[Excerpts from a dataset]
»»

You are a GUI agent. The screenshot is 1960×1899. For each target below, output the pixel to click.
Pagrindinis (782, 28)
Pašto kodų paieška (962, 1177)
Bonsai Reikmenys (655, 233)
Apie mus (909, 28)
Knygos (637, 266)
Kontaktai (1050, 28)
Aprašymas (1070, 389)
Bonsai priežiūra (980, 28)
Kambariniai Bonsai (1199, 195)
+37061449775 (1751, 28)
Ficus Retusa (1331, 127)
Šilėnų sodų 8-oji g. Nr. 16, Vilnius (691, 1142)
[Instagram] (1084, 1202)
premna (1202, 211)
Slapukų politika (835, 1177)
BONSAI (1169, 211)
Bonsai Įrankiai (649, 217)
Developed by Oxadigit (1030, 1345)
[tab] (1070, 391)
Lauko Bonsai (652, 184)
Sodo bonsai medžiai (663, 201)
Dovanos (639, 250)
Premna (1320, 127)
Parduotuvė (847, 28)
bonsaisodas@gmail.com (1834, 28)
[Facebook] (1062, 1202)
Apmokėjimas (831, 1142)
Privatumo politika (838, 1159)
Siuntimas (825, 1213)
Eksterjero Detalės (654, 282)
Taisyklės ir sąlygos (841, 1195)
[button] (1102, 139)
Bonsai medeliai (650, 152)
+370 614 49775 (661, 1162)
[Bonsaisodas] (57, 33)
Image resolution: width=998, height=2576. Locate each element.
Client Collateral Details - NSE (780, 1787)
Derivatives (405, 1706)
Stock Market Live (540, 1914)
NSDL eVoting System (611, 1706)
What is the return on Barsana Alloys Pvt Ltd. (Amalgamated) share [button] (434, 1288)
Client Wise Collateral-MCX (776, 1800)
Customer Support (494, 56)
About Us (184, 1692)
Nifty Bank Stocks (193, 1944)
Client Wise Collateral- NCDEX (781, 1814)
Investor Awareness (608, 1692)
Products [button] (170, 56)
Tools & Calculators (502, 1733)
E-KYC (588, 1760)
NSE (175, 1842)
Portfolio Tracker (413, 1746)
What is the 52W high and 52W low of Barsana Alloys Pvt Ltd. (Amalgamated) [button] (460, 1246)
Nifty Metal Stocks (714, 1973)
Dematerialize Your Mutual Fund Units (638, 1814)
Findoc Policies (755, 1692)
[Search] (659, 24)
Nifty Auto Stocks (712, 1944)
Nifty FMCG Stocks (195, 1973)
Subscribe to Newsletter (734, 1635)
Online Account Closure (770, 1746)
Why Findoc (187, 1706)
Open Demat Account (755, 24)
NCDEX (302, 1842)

««

Repeat the whole of the data above exactly, keeping every word.

• [RESPONSE BELOW]
You are a GUI agent. The screenshot is 1960×1899. For each target below, output the pixel to click.
Pagrindinis (782, 28)
Pašto kodų paieška (962, 1177)
Bonsai Reikmenys (655, 233)
Apie mus (909, 28)
Knygos (637, 266)
Kontaktai (1050, 28)
Aprašymas (1070, 389)
Bonsai priežiūra (980, 28)
Kambariniai Bonsai (1199, 195)
+37061449775 (1751, 28)
Ficus Retusa (1331, 127)
Šilėnų sodų 8-oji g. Nr. 16, Vilnius (691, 1142)
[Instagram] (1084, 1202)
premna (1202, 211)
Slapukų politika (835, 1177)
BONSAI (1169, 211)
Bonsai Įrankiai (649, 217)
Developed by Oxadigit (1030, 1345)
[tab] (1070, 391)
Lauko Bonsai (652, 184)
Sodo bonsai medžiai (663, 201)
Dovanos (639, 250)
Premna (1320, 127)
Parduotuvė (847, 28)
bonsaisodas@gmail.com (1834, 28)
[Facebook] (1062, 1202)
Apmokėjimas (831, 1142)
Privatumo politika (838, 1159)
Siuntimas (825, 1213)
Eksterjero Detalės (654, 282)
Taisyklės ir sąlygos (841, 1195)
[button] (1102, 139)
Bonsai medeliai (650, 152)
+370 614 49775 (661, 1162)
[Bonsaisodas] (57, 33)
Image resolution: width=998, height=2576. Locate each element.
Client Collateral Details - NSE (780, 1787)
Derivatives (405, 1706)
Stock Market Live (540, 1914)
NSDL eVoting System (611, 1706)
What is the return on Barsana Alloys Pvt Ltd. (Amalgamated) share [button] (434, 1288)
Client Wise Collateral-MCX (776, 1800)
Customer Support (494, 56)
About Us (184, 1692)
Nifty Bank Stocks (193, 1944)
Client Wise Collateral- NCDEX (781, 1814)
Investor Awareness (608, 1692)
Products [button] (170, 56)
Tools & Calculators (502, 1733)
E-KYC (588, 1760)
NSE (175, 1842)
Portfolio Tracker (413, 1746)
What is the 52W high and 52W low of Barsana Alloys Pvt Ltd. (Amalgamated) [button] (460, 1246)
Nifty Metal Stocks (714, 1973)
Dematerialize Your Mutual Fund Units (638, 1814)
Findoc Policies (755, 1692)
[Search] (659, 24)
Nifty Auto Stocks (712, 1944)
Nifty FMCG Stocks (195, 1973)
Subscribe to Newsletter (734, 1635)
Online Account Closure (770, 1746)
Why Findoc (187, 1706)
Open Demat Account (755, 24)
NCDEX (302, 1842)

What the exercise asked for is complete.